Le 31 décembre 2017, dans la petite commune de Champigny-sur-Marne (94), des heurts entre vigiles, policiers et jeunes ont éclaté en marge d’une soirée organisée dans une salle de la ville. Deux policiers, Laurie et Dominique, arrivés en plein milieu d’une scène de quasi-émeute, furent roués de coups par une bande de jeunes. Ils ont pu être tirés d’affaire par Ali, un garçon de 17 ans. Les deux fonctionnaires se sont vus prescrire respectivement 7 et 10 jours d’incapacité totale de travail (ITT). La soirée n’avait été autorisée ni par la Mairie, ni par la Préfecture.

« Des traces psychologiques considérables »

« Le problème, c’est l’anticipation de l’événement », confie Jules*, un membre du collectif Citoyens et Policiers, qui veut installer du liant et de la confiance entre les personnes et les forces de l’ordre. « Une soirée rassemblant 800 personnes un soir de 31 décembre (moment à risque annuel pour les policiers) aurait dû alerter les autorités. Une solution adaptée aurait dû être décidée en amont ». Cette agression de policiers pose la question de leur condition de travail, et notamment leur formation, « insuffisante ». « Aucune formation à la gestion du stress ou encore à la désescalade des situations violentes » selon Jules*, membre du collectif depuis bientôt deux ans.
Nous comprenons que cette question est intimement liée à celle de la pression que vivent les policiers au quotidien, qui les placent dans des situations de plus en plus insoutenables. Sur la seule année 2017, ce sont près de 40 policiers qui ont mis fin à leurs jours, soit trois fois plus que sur toute l’année 2016. « Les raisons sont à mon sens multifactorielles mais jusqu’à présent, elles ont toujours été caricaturées en « C’est un problème familial » », nous confie Jules* qui nous en dit plus sur la « difficulté du métier : insultes, menaces, violences, interventions sur des morts violentes, accidents de la route, vision du sang, des cadavres, etc… Ça laisse des traces psychologiques considérables, il n’y a aucun accompagnement dans ce cadre suite à tous ces événements ».

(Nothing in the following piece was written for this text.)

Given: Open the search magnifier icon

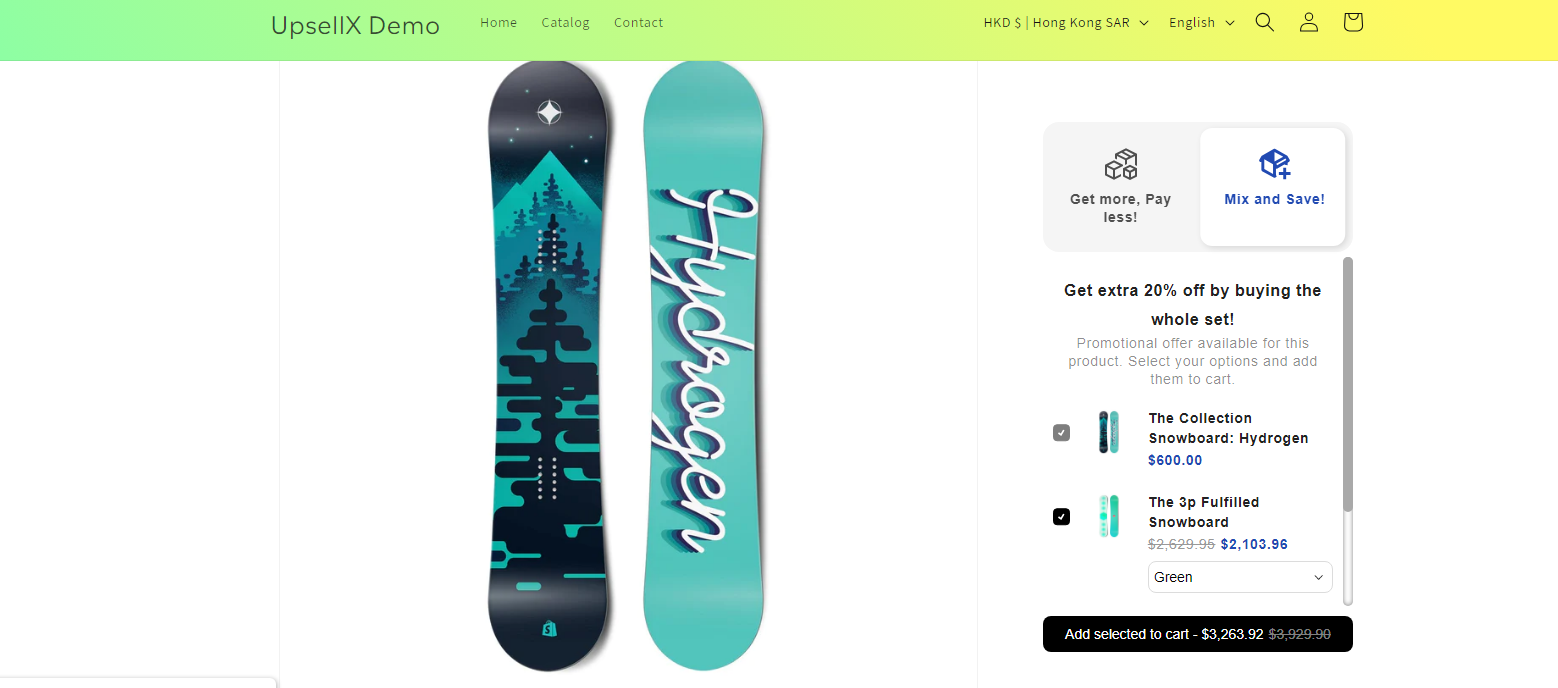Looking at the screenshot, I should (x=1265, y=22).
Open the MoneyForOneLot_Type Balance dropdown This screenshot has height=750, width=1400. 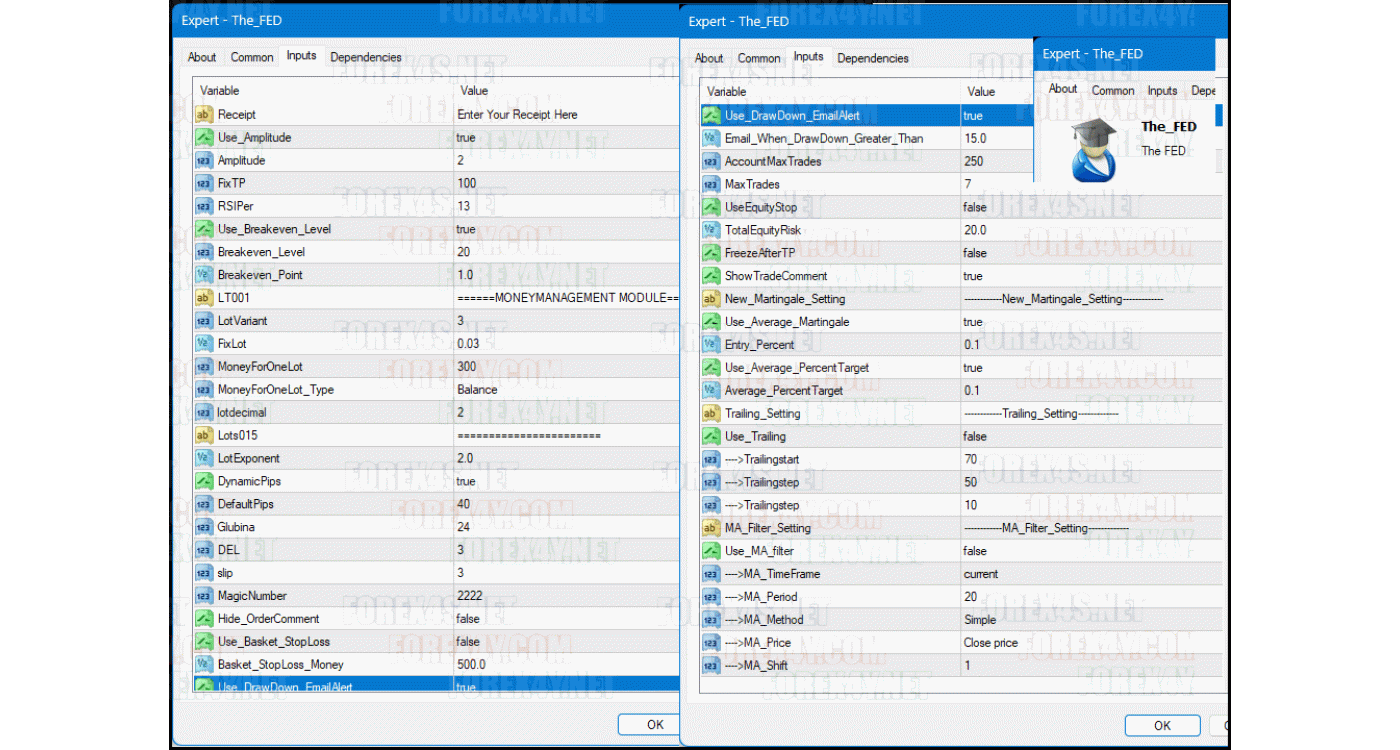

« La vie privée peut s’en trouver très impactée »

Le membre du collectif déplore aussi que la police « est un milieu machiste où il faut savoir se montrer fort et ne surtout pas avouer sa faiblesse, même passagère… Cela n’aide pas au dialogue, ça pousse même à l’isolement, voire au drame ».

Pour Loïc Fanouillère, secrétaire général du syndicat Alliance, l’un des plus puissants du métier, cette tendance est surtout liée à la « pression » que vivent les policiers, qui a « connu un pic au moment des attentats » : « sur le coup, la tension est très vive. Quand ça se calme un tout petit peu, les conséquences arrivent assez nettement ». Loïc Fanouillère ajoute des « problèmes de management » à « ne pas généraliser » : « La vie privée peut s’en trouver très impactée, l’intensité de l’emploi est vectrice de fragilité chez certains policiers ». La mise en place d’une cellule psychologique peut-elle être efficace en guise de solution ?
Dans une interview pour la radio RTL, Isabelle Venot, psychologue et chef adjointe du SSPO (Service de soutien psychologique opérationnel), répond, comme Jules*, que cela peut aider. Problème : les policiers y sont récalcitrants. « Il y a encore cette représentation d’homme fort qui tient la route » et « la représentation du psychologue de celui chez qui on va quand on est fou », argumente-t-elle. Les intervenants de ce papier explicatif sont tous d’accord pour dire que l’accompagnement est essentiel pour éviter de nouveaux drames, chez les civils comme chez les policiers, et que doit se rétablir un dialogue quelque peu perdu par la tension de l’époque.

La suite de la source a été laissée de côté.